Yet, somehow, Peterson may very well be on his way to Pittsburgh, while Kazmir is supposedly the lynchpin that would net the Mets' righty Victor Zambrano from the Tampa Bay Devil Rays.

For a team that spent much of the offseason selling its fan base on the future and it's so-called "Plan", this chain of events is alarming to those who believe the Amazin's only hope of consistent playoff contention is the minor league system.

Duquette, the lone voice opposing ex-GM Steve Phillips' the ill-fated deals for Roberto Alomar and Mo Vaughn, has suddenly appeared to have changed course.

"No one is untouchable" said Duquette, who appeared as a guest on ESPN 1050AM on Thursday.

The "win now" mantra that is emanating from Shea Stadium the past few weeks makes the non-signing of Vladimir Guerrero, on his way to a possible MVP season for the Angels, now seem ludicrous.

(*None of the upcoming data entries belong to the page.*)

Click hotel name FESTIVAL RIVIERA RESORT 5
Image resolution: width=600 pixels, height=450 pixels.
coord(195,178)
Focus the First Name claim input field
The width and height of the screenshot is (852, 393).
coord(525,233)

If Fred Wilpon thought highly enough to hire Duquette in the first place, why allow Goldis, who is supposed to a special assistant to the general manager, to have such sway in the team's makeup?

Along with Gary LaRocque and Minor league coordinator Guy Conti, Duquette have presided over a complete overhaul of the team's minor league system, now considered one of the best in baseball.

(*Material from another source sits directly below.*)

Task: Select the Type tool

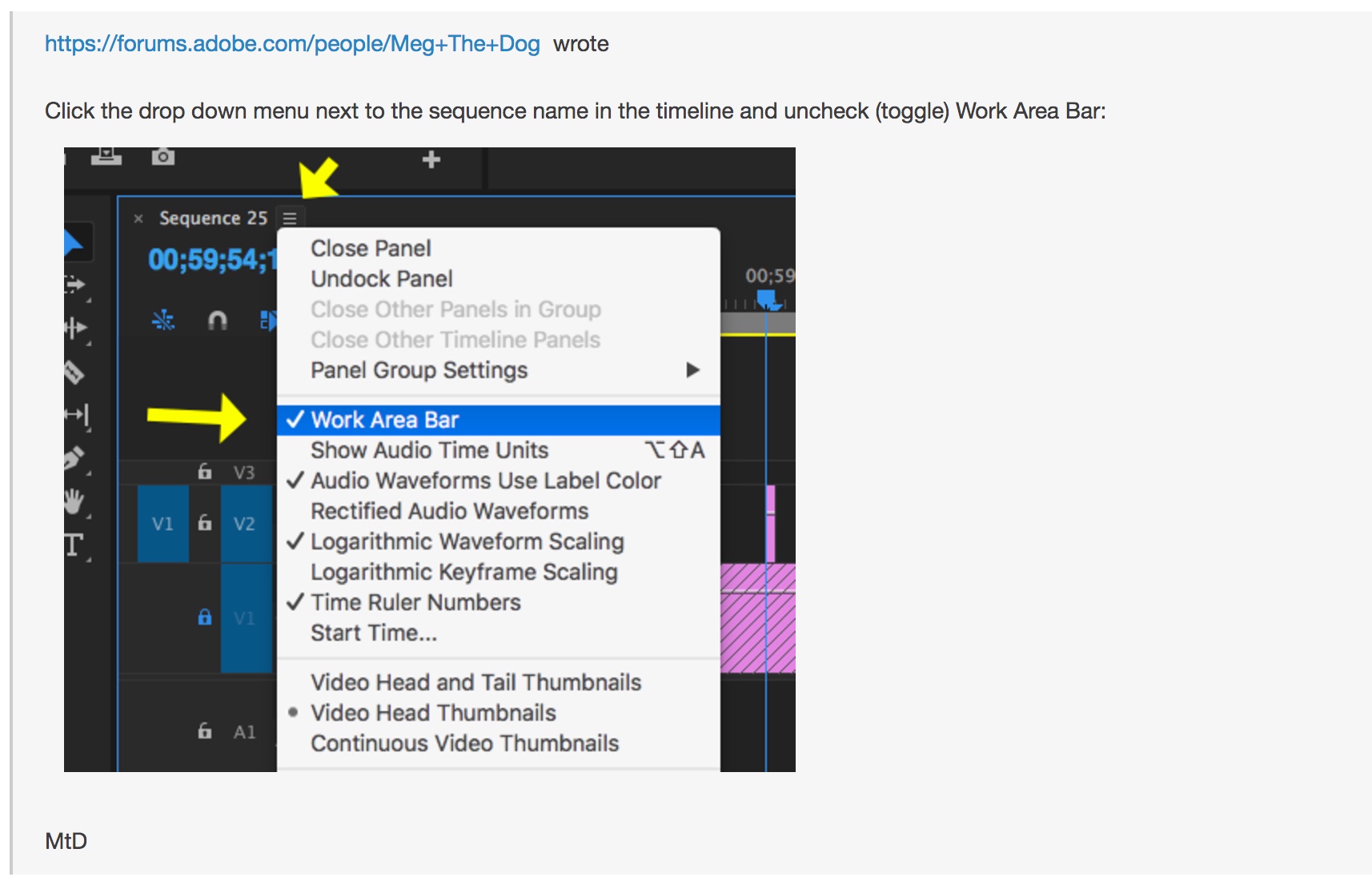Action: (74, 545)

Having failed to offer a significant deal to first-round pick Philip Humber, and the possible dealing for Peterson and Kazmir, it's highly unlikely that Duquette is this eager to change his modus operandi this quickly in his first year.

More likely, it is Wilpon's shortsighted belief that marketing and selling tickets (for a fairy tale "playoff run") that is fueling this latest detour from the "Plan".

It's not to say that Goldis doesn't have an impressive resume, as he helped draft Jack McDowell, Alex Fernandez, Frank Thomas and Robin Ventura for the Chicago White Sox back in the 1990's.

Rather, it's the lack of trust being shown Duquette, whose opinions are being shunted aside in favor of a "subordinate", who just happens to have the owner's ear.

Time to stop being the good soldier, Jim, as these deals will have your name on them, not Al Goldis'.